» **YOUR TASK**
Each entry must be printed again without a single change.
========================================================================
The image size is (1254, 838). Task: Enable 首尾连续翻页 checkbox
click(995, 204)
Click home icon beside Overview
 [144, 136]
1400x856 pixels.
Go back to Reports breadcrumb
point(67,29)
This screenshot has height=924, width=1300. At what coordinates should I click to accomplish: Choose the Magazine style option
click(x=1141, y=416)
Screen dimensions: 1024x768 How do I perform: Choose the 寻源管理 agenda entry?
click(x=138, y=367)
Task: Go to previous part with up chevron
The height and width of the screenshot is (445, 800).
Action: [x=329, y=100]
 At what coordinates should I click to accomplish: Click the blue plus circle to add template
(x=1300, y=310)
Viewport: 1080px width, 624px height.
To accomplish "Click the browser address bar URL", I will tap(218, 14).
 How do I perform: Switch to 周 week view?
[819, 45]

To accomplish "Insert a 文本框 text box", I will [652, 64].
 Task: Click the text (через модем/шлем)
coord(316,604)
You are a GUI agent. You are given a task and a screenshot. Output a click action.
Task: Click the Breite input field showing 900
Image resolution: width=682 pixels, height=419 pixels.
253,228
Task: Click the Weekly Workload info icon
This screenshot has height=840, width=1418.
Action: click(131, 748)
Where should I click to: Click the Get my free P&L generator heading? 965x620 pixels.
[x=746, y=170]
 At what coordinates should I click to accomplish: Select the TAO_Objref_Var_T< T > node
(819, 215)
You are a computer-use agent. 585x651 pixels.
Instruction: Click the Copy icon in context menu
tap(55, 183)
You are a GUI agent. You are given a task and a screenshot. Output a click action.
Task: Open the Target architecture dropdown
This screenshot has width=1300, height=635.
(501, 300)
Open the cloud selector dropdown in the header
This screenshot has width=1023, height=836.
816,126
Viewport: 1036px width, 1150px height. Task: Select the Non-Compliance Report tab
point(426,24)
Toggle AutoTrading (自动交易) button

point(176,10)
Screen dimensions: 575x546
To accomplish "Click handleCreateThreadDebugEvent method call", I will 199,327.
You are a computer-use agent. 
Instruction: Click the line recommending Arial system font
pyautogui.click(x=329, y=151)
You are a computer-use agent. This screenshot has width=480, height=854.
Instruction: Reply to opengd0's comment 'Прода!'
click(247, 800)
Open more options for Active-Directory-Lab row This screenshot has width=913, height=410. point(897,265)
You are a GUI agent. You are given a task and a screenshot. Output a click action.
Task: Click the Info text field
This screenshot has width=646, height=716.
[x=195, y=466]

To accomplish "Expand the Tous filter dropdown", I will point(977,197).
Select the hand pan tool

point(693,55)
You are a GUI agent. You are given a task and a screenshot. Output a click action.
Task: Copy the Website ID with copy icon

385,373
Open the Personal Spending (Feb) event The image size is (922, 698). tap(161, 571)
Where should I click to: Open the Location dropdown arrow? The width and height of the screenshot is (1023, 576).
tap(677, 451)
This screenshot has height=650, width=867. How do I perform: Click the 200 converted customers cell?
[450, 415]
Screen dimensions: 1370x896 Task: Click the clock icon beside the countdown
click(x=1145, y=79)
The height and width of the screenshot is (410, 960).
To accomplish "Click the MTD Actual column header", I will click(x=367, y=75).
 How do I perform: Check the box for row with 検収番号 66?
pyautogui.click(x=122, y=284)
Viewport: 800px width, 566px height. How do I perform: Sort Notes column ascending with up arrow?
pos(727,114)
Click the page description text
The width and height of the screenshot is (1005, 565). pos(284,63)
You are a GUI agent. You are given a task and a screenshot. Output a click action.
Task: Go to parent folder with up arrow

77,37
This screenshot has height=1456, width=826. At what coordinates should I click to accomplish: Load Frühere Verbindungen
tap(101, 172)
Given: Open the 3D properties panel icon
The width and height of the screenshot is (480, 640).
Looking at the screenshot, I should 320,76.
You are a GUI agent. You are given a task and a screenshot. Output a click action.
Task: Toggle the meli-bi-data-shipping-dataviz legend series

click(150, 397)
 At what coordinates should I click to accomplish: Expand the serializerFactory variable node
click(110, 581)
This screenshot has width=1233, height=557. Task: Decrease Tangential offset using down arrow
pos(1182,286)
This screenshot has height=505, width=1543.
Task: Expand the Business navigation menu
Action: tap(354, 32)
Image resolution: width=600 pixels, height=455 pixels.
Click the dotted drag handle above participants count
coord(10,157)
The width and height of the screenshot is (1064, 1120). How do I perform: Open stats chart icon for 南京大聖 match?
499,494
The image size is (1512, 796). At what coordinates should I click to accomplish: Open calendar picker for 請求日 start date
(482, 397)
========================================================================
» **RESULT OF THE TASK**
The image size is (1254, 838). Task: Enable 首尾连续翻页 checkbox
click(995, 204)
Click home icon beside Overview
 [144, 136]
1400x856 pixels.
Go back to Reports breadcrumb
point(67,29)
This screenshot has height=924, width=1300. At what coordinates should I click to accomplish: Choose the Magazine style option
click(x=1141, y=416)
Screen dimensions: 1024x768 How do I perform: Choose the 寻源管理 agenda entry?
click(x=138, y=367)
Task: Go to previous part with up chevron
The height and width of the screenshot is (445, 800).
Action: [x=329, y=100]
 At what coordinates should I click to accomplish: Click the blue plus circle to add template
(x=1300, y=310)
Viewport: 1080px width, 624px height.
To accomplish "Click the browser address bar URL", I will tap(218, 14).
 How do I perform: Switch to 周 week view?
[819, 45]

To accomplish "Insert a 文本框 text box", I will [652, 64].
 Task: Click the text (через модем/шлем)
coord(316,604)
You are a GUI agent. You are given a task and a screenshot. Output a click action.
Task: Click the Breite input field showing 900
Image resolution: width=682 pixels, height=419 pixels.
253,228
Task: Click the Weekly Workload info icon
This screenshot has height=840, width=1418.
Action: click(131, 748)
Where should I click to: Click the Get my free P&L generator heading? 965x620 pixels.
[x=746, y=170]
 At what coordinates should I click to accomplish: Select the TAO_Objref_Var_T< T > node
(819, 215)
You are a computer-use agent. 585x651 pixels.
Instruction: Click the Copy icon in context menu
tap(55, 183)
You are a GUI agent. You are given a task and a screenshot. Output a click action.
Task: Open the Target architecture dropdown
This screenshot has width=1300, height=635.
(501, 300)
Open the cloud selector dropdown in the header
This screenshot has width=1023, height=836.
816,126
Viewport: 1036px width, 1150px height. Task: Select the Non-Compliance Report tab
point(426,24)
Toggle AutoTrading (自动交易) button

point(176,10)
Screen dimensions: 575x546
To accomplish "Click handleCreateThreadDebugEvent method call", I will 199,327.
You are a computer-use agent. 
Instruction: Click the line recommending Arial system font
pyautogui.click(x=329, y=151)
You are a computer-use agent. This screenshot has width=480, height=854.
Instruction: Reply to opengd0's comment 'Прода!'
click(247, 800)
Open more options for Active-Directory-Lab row This screenshot has width=913, height=410. point(897,265)
You are a GUI agent. You are given a task and a screenshot. Output a click action.
Task: Click the Info text field
This screenshot has width=646, height=716.
[x=195, y=466]

To accomplish "Expand the Tous filter dropdown", I will point(977,197).
Select the hand pan tool

point(693,55)
You are a GUI agent. You are given a task and a screenshot. Output a click action.
Task: Copy the Website ID with copy icon

385,373
Open the Personal Spending (Feb) event The image size is (922, 698). tap(161, 571)
Where should I click to: Open the Location dropdown arrow? The width and height of the screenshot is (1023, 576).
tap(677, 451)
This screenshot has height=650, width=867. How do I perform: Click the 200 converted customers cell?
[450, 415]
Screen dimensions: 1370x896 Task: Click the clock icon beside the countdown
click(x=1145, y=79)
The height and width of the screenshot is (410, 960).
To accomplish "Click the MTD Actual column header", I will click(x=367, y=75).
 How do I perform: Check the box for row with 検収番号 66?
pyautogui.click(x=122, y=284)
Viewport: 800px width, 566px height. How do I perform: Sort Notes column ascending with up arrow?
pos(727,114)
Click the page description text
The width and height of the screenshot is (1005, 565). pos(284,63)
You are a GUI agent. You are given a task and a screenshot. Output a click action.
Task: Go to parent folder with up arrow

77,37
This screenshot has height=1456, width=826. At what coordinates should I click to accomplish: Load Frühere Verbindungen
tap(101, 172)
Given: Open the 3D properties panel icon
The width and height of the screenshot is (480, 640).
Looking at the screenshot, I should 320,76.
You are a GUI agent. You are given a task and a screenshot. Output a click action.
Task: Toggle the meli-bi-data-shipping-dataviz legend series

click(150, 397)
 At what coordinates should I click to accomplish: Expand the serializerFactory variable node
click(110, 581)
This screenshot has width=1233, height=557. Task: Decrease Tangential offset using down arrow
pos(1182,286)
This screenshot has height=505, width=1543.
Task: Expand the Business navigation menu
Action: tap(354, 32)
Image resolution: width=600 pixels, height=455 pixels.
Click the dotted drag handle above participants count
coord(10,157)
The width and height of the screenshot is (1064, 1120). How do I perform: Open stats chart icon for 南京大聖 match?
499,494
The image size is (1512, 796). At what coordinates should I click to accomplish: Open calendar picker for 請求日 start date
(482, 397)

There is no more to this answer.